## [Goal of the exercise]
Could the entries below be reproduced exactly, with the images removed?

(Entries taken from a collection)
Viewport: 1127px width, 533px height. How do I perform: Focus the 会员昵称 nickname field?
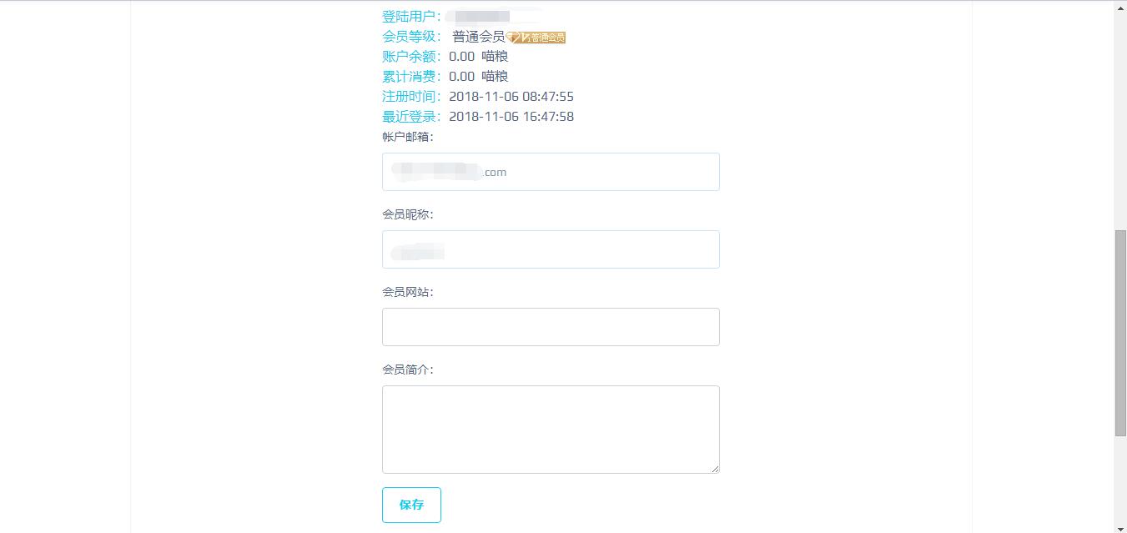coord(551,249)
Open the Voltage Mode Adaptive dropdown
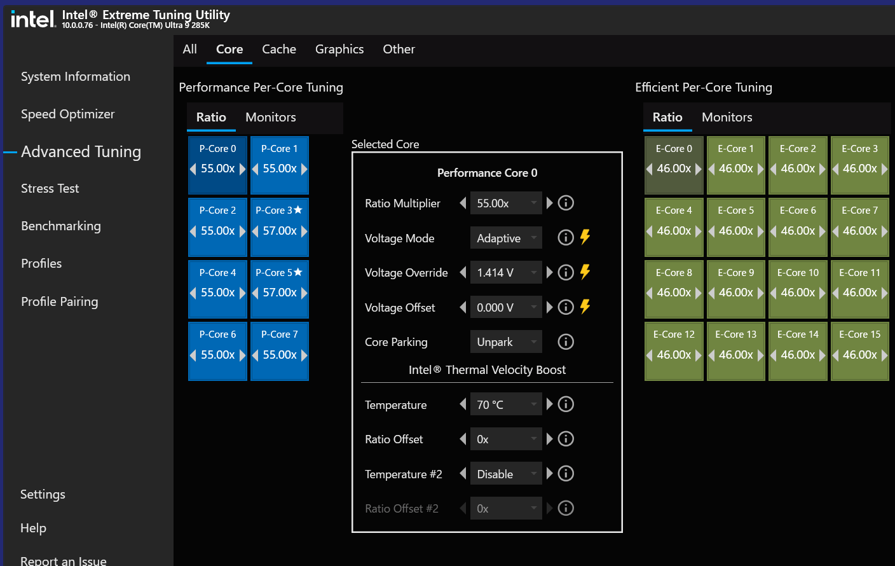895x566 pixels. [506, 238]
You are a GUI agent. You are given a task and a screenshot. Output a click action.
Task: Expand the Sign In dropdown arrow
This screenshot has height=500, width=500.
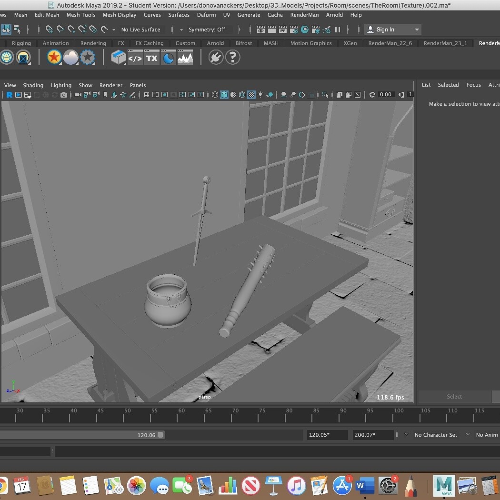point(415,30)

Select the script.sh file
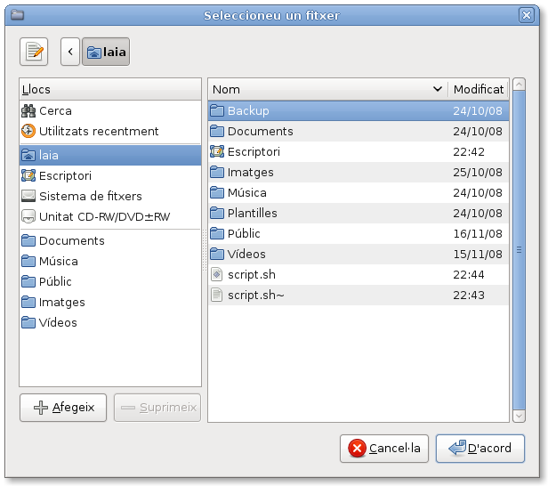coord(252,275)
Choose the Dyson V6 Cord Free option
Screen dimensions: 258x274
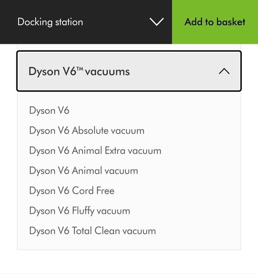72,190
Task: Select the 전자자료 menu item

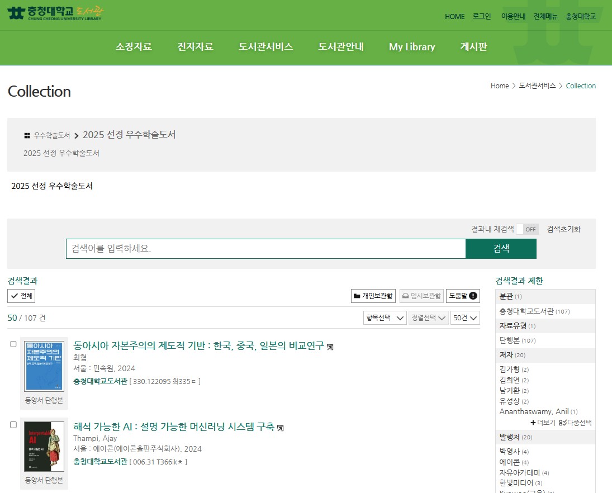Action: (x=194, y=48)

## [Exercise answer]
Viewport: 1127px width, 533px height. How do I perform: Focus the 会员昵称 nickname field?
coord(551,249)
Open the Voltage Mode Adaptive dropdown
895x566 pixels. [506, 238]
You are a GUI agent. You are given a task and a screenshot. Output a click action.
Task: Expand the Sign In dropdown arrow
This screenshot has height=500, width=500.
point(415,30)

Select the script.sh file
coord(252,275)
Choose the Dyson V6 Cord Free option
Screen dimensions: 258x274
72,190
Task: Select the 전자자료 menu item

Action: (x=194, y=48)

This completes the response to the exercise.